* _PROBLEM DESCRIPTION_
Please write out the line containing "Task: Expand the Access section" and each line after it through the end of the data, exactly, and nothing else.
Start of INPUT DATA
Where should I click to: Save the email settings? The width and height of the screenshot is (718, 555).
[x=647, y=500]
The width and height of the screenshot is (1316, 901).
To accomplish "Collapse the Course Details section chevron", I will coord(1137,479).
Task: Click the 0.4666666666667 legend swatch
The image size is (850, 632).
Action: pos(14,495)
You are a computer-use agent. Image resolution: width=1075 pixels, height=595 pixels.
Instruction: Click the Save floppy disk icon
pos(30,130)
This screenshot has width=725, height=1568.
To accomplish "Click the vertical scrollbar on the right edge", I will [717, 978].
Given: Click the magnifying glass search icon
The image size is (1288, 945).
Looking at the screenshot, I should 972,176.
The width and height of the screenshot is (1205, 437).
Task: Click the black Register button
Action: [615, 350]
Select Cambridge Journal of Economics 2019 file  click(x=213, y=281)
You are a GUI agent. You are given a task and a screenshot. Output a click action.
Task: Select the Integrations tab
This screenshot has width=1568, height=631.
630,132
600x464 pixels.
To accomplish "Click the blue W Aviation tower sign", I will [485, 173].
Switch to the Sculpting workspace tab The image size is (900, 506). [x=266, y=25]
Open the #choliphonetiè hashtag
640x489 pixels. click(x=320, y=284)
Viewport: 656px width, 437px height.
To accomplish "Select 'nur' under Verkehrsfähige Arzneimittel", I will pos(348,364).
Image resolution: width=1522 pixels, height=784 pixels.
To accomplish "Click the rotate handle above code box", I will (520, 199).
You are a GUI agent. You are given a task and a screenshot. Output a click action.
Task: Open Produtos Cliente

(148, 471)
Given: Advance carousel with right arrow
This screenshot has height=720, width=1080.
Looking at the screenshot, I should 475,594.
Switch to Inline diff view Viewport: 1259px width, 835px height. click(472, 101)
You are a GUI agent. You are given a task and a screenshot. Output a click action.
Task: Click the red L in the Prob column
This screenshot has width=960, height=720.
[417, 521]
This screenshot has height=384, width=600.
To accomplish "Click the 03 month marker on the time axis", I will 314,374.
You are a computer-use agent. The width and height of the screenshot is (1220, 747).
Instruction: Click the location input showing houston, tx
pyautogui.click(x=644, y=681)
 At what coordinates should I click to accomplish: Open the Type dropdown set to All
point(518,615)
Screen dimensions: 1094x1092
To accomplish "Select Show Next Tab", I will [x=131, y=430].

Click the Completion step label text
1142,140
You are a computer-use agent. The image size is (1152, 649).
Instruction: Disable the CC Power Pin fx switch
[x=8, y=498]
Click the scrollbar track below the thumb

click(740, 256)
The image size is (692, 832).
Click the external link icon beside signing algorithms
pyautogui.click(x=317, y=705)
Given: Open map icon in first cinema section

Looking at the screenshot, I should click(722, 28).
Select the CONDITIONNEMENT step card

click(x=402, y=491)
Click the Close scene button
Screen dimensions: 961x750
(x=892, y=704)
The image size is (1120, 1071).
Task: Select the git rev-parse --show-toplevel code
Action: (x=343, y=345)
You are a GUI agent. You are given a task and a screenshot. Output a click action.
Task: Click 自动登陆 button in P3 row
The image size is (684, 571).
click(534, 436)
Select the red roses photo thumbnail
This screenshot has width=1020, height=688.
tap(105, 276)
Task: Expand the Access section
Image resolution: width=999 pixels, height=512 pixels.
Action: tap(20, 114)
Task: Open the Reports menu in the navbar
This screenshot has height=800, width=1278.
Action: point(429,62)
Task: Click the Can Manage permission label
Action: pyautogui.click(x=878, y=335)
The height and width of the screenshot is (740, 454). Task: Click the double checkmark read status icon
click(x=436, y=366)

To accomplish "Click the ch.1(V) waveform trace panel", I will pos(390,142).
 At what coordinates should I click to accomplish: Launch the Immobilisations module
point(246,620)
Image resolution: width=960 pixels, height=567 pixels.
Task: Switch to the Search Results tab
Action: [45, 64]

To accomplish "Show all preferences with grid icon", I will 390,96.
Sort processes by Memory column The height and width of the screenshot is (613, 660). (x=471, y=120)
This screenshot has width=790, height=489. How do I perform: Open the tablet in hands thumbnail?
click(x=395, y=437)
End of INPUT DATA
* _SOLUTION TO THIS TASK_
Task: Expand the Access section
Image resolution: width=999 pixels, height=512 pixels.
Action: tap(20, 114)
Task: Open the Reports menu in the navbar
This screenshot has height=800, width=1278.
Action: point(429,62)
Task: Click the Can Manage permission label
Action: pyautogui.click(x=878, y=335)
The height and width of the screenshot is (740, 454). Task: Click the double checkmark read status icon
click(x=436, y=366)

To accomplish "Click the ch.1(V) waveform trace panel", I will pos(390,142).
 At what coordinates should I click to accomplish: Launch the Immobilisations module
point(246,620)
Image resolution: width=960 pixels, height=567 pixels.
Task: Switch to the Search Results tab
Action: [45, 64]

To accomplish "Show all preferences with grid icon", I will 390,96.
Sort processes by Memory column The height and width of the screenshot is (613, 660). (x=471, y=120)
This screenshot has width=790, height=489. How do I perform: Open the tablet in hands thumbnail?
click(x=395, y=437)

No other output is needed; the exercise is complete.